A leading retailer and global CPG manufacturer jointly redesigned their annual planning and trade promotion model to address declining ROI, fragmented calendars, and misaligned incentives.
Traditional joint business planning (JBP) relied on backward-looking assumptions and siloed decision-making, limiting growth and execution consistency. The partners implemented a next-generation, integrated planning approach anchored in shared data, aligned KPIs, and forward-looking analytics.
A unified planning platform combined retailer POS, loyalty, and inventory data with the manufacturer’s trade, media, and supply inputs. Joint teams developed scenario-based plans linking assortment, pricing, promotion, and media to clearly defined shopper missions and category growth roles. Promotion strategies shifted from event-based discounting to precision investment, targeting high-impact periods, segments, and channels.

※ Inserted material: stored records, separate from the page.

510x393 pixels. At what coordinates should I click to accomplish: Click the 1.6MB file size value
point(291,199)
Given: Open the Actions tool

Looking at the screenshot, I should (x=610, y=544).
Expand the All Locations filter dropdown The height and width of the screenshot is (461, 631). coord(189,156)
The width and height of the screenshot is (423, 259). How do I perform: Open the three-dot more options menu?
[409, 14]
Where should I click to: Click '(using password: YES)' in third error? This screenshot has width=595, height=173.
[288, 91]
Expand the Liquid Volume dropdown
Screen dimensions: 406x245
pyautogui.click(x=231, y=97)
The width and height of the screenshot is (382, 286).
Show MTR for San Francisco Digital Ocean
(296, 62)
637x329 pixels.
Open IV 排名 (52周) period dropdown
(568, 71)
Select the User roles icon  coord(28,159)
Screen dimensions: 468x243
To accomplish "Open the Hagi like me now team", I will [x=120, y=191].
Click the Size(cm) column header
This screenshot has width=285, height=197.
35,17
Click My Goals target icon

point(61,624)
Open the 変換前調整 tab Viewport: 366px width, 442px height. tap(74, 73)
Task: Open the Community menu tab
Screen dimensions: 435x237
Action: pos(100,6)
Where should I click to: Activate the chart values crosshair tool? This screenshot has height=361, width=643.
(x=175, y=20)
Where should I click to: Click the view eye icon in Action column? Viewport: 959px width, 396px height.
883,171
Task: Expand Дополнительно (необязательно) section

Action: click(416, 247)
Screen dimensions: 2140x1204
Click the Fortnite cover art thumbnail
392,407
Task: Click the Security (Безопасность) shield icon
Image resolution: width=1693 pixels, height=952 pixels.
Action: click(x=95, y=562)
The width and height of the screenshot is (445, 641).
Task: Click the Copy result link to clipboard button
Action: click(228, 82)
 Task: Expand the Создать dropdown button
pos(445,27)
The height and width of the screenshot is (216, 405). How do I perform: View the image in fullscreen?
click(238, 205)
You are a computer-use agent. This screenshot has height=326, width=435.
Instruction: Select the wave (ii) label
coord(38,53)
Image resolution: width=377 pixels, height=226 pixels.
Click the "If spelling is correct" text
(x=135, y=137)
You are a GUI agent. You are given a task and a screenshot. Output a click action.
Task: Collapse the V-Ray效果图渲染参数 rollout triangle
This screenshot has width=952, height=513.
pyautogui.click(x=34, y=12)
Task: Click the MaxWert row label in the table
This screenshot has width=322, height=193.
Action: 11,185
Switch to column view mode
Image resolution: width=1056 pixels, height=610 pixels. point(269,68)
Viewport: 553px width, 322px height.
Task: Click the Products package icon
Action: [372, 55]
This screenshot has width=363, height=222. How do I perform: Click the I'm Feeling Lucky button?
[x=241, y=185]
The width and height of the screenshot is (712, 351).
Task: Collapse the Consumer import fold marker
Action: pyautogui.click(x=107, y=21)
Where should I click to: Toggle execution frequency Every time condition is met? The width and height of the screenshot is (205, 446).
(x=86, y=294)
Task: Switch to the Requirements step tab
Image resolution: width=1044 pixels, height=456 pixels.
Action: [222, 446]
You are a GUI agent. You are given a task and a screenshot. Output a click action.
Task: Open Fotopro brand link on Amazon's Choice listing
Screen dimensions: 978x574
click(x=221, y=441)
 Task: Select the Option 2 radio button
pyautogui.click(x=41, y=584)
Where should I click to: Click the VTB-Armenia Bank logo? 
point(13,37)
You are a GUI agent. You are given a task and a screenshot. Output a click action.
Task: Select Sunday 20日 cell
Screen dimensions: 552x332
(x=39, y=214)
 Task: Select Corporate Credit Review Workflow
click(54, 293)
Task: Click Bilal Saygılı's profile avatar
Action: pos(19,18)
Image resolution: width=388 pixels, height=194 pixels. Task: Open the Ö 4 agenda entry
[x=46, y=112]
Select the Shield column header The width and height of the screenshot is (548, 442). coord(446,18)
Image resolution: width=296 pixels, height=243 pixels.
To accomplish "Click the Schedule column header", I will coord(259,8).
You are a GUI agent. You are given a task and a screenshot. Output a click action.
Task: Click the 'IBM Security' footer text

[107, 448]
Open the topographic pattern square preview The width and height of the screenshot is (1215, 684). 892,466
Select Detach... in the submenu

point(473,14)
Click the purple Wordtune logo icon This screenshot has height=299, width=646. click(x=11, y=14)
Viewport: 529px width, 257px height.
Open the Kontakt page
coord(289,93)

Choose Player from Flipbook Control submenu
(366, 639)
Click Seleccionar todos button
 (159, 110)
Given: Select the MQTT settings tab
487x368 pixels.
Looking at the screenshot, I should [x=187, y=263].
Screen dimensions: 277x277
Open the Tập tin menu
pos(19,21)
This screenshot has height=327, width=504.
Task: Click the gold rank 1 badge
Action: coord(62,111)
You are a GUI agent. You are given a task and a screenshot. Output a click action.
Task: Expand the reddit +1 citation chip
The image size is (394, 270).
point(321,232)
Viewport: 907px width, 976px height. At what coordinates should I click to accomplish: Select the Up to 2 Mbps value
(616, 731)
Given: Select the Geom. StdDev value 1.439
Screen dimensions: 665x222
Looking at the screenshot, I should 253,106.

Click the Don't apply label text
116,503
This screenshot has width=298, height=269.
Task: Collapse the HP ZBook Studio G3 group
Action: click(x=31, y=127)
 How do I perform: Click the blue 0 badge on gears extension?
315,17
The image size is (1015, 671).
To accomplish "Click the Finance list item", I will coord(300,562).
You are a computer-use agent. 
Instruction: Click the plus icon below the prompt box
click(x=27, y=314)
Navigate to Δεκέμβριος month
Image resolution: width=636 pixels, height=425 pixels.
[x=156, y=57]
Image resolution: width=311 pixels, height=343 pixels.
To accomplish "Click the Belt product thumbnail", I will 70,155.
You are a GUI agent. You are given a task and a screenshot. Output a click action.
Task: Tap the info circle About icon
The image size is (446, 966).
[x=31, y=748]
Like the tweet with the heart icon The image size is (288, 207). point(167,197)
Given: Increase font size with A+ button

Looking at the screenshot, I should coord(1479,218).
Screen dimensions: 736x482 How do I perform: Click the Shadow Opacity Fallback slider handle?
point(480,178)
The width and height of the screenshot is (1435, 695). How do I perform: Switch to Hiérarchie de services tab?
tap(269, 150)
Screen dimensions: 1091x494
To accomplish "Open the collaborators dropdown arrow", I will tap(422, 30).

Digital media and in-store activation were synchronized, while real-time dashboards enabled continuous performance tracking and rapid course correction. The results were material. Promotional ROI improved by 16 percent, category growth accelerated, and forecast accuracy increased, reducing supply volatility and improving on-shelf availability.
Trade spend was reallocated toward higher-return initiatives. More importantly, the partnership established a scalable, insight-driven annual planning model that aligns strategy, investment, and execution to deliver sustained joint value creation.